On Wall Street, stocks also initially surged on hopes that the chaos caused by Trump’s “Liberation Day” tariffs would be resolved.
“China wants a deal very badly too, but they don’t know how to start. We are waiting for their call. It will happen!” the president wrote on his “Truth Social” website.
Trump struck an optimistic tone despite China’s vow to “fight to the bitter end” in an escalating global trade war.
Beijing said it would not succumb to “blackmail” if the US president makes good on his threat to impose an additional 50% tariff on China from Wednesday.
Trump urged China to reverse plans to impose retaliatory tariffs of 34% on all US imports from Friday. The move is in response to the US’s “Liberation Day” announcement last week of additional tariffs of 34% on Chinese goods.
A spokesperson for China’s Ministry of Commerce said: “The US threat to impose tariffs on China is a mistake on top of a mistake, which once again exposes the US’s blackmail nature.
“If the US insists on its own way, China will resolutely fight to the end.”
The war of words triggered an intervention from European Commission President Ursula von der Leyen, who called for “resolving the problem through negotiations” amid the growing threat of a decoupling of the world’s two largest economies.
Von der Leyen spoke with Chinese Premier Li Qiang, where she “called for a negotiated solution to the situation and stressed the need to avoid further escalation”.
She “stressed that as the world’s two largest markets, Europe and China have a responsibility to support a strong and reformed trading system based on fair, free and equal competition”.
The two leaders discussed setting up a mechanism to track possible trade diversion caused by tariffs, as the EU is concerned that China will divert cheap exports from the United States to Europe.
Earlier, signs that the United States is close to reaching trade deals with other countries also boosted global stock markets.
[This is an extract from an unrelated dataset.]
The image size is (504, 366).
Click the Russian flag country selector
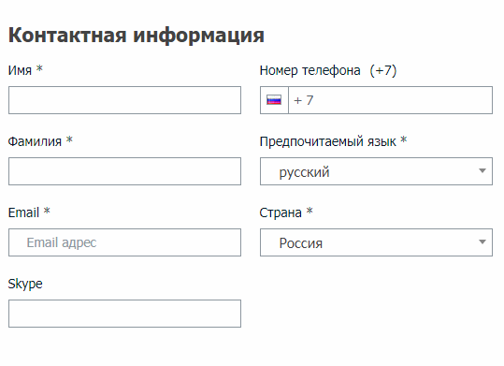point(274,100)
Trump said after a call with South Korea’s acting president that there was a “high possibility of a major agreement” with South Korea on tariffs.
U.S. Treasury Secretary Scott Bessent said “some large countries with huge trade deficits” will “step up quickly”.
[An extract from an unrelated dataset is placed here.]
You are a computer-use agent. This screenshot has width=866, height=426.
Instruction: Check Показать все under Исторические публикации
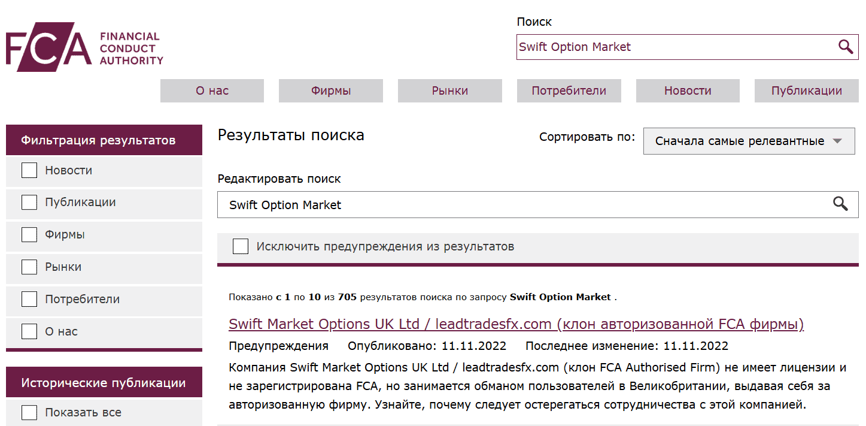coord(29,412)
Bessent, a former hedge fund tycoon, said he had seen a “rich” call list at the White House.
He told CNBC: “If they come up with something that’s tangible and workable, I think we can get some good deals in the end.”
Rachel Reeves told the Commons she would meet Mr Besant “soon” as Britain seeks closer trading ties with the US.
The chancellor also held talks with the governor of the Bank of England.
She told MPs that Andrew Bailey had assured her that markets “are working effectively and our banking system is resilient”.